In the database, this is represented as *page.page_namespace*

In the XML database dump, this is represented as the value at *<page><ns> *or *<namespaces><namespace.key> *depending where you are.

Right now, ottomata and I are considering the more descriptive name *page_namespace_id* since the value of all of these valiables/fields is an identifier -- not a name. I think that this is a *good* name if we consider it in a vacuum, but if we choose it, we'll add yet another name for wiki devs & analysts to be aware of.

Given the context of this decision, my instinct is to choose the least surprising name. Since I mostly work with the database, that would mean I'd choose *page_namespace*.

This is just one example of such nonsense. The decisions we make in formats that we produce now can have immeasurable effects on the sanity of others. I hope that the decisions we make today will minimize such pain, but it's hard to know for sure.

-Aaron

Analytics mailing list Analytics@lists.wikimedia.org https://lists.wikimedia.org/mailman/listinfo/analytics

Andrew Otto

10:17 p.m.

Are you suggesting we buck any ugliness of the xml field names and choose the most consistent and elegant ones we can think of?! :D :D

...

On Dec 10, 2014, at 16:07, Dan Andreescu dandreescu@wikimedia.org wrote:

I think naming things like projects and repositories and folders can be tricky. I don't think naming schema fields should be very tricky. Problems with names in schemas usually reflect limitations of the technologies involved. From your example:

database has page.page_namespace. This is mostly for clarity in SQL statements. The name of the table is duplicated in the name of the field so you can make sense of fields across joins and complicated subqueries.

javascript has wgNamespaceNumber. Looks like a convention dictated this, but luckily it's fairly isolated from research work so we can ignore such things.

XML has <page><ns>. This is the closest to free of idiosyncrasy, but ns should be namespace and it probably isn't to conserve space in dumps (which can get large)
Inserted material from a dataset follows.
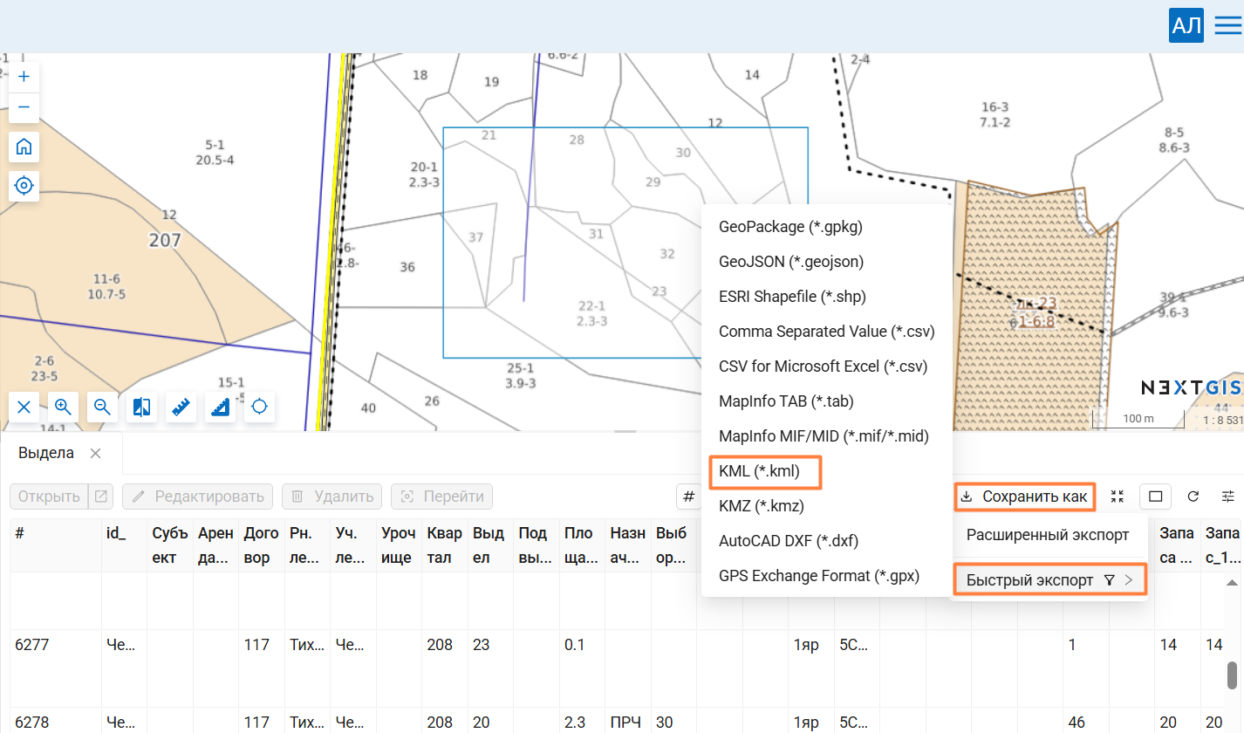Viewport: 1244px width, 733px height.
Task: Open table settings sliders icon
Action: pos(1228,497)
Finally we're considering page_namespace_id. I disagree and I can make an objective argument. We're going to use a json object to represent this data. It should therefore be:

{ page: { namespace: 0 } }

There is no namespace table, and so the namespace is not an id. It's a number that means different things based on configuration in different wikis. If we decide to make a namespace entity with (wiki, number, description) properties, then it would be ok to have:

{ page: { namespace_id: 0 } }

As a side note, naming matters for our data warehouse as well. I say we don't limit ourselves with tool idiosyncrasies. Instead, let's come up with names that make sense. Veteran researchers can rid themselves of the pain of old names, but new researchers shouldn't have to deal with legacy naming. And hopefully for the veterans out there, the structure of the json document is enough to make up for the new approach.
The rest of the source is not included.